Rove’s failures are the GOP writ large, frankly, and may explain why they see Rove as such a toxic figure — because he is the embodiment of the myriad of failures of the Republican party crashing down around them, all rolled into one toxic grubworm of a political operative. To wit:
Green writes that Rove has vanity and hubris on an oceanic scale. In Rove’s World, his knowledge is infallible, his ideas are the only true ideas, and he demands deference even from senior members of Congress….
Most of all, Rove never seems to have figured out that at some point the White House had to put aside campaigning and start governing.
…”I think the larger, deeper problem was that they never fully appreciated that long-term success depended on making sure your policies worked.”
And, of course …
Rove has no antecedent in modern American politics, because no president before Bush thought it wise to give a political adviser so much influence. Rove wouldn’t be Rove, in other words, were Bush not Bush. That Vice President Cheney also hit a historic high-water mark for influence says a lot about how the actual president sees fit to govern. All rhetoric about “leadership” aside, Bush will be viewed as a weak executive who ceded far too much authority. Rove’s failures are ultimately his. (emphasis mine)
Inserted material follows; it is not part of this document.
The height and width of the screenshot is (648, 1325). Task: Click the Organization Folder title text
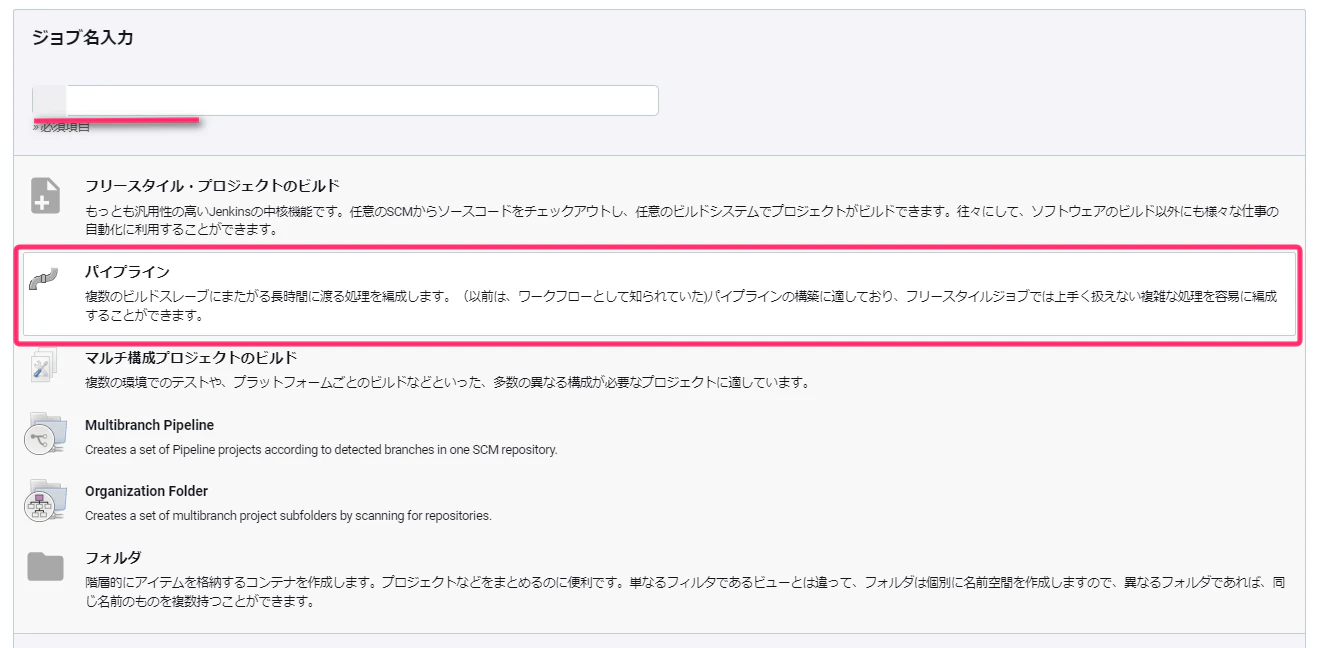point(146,490)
Slink off to Texas, Karl. There is much more dirt to come…and my big question today: what is going to sneak out in the news cycle under cover of your ample shadow? One thing is certain, the WH is going to have to amend their all-purpose press release. (H/T to Maha — good one!)
As Will Bunch points out (H/T to Atrios for the link), Rover has been telegraphing his latest attempts at strategery to all and sundry the last few weeks. A little reputation rehab never hurts, I suppose, but it is telling that he feels like he needs it. Would that the folks inside the Beltway would have paid more attention in advance.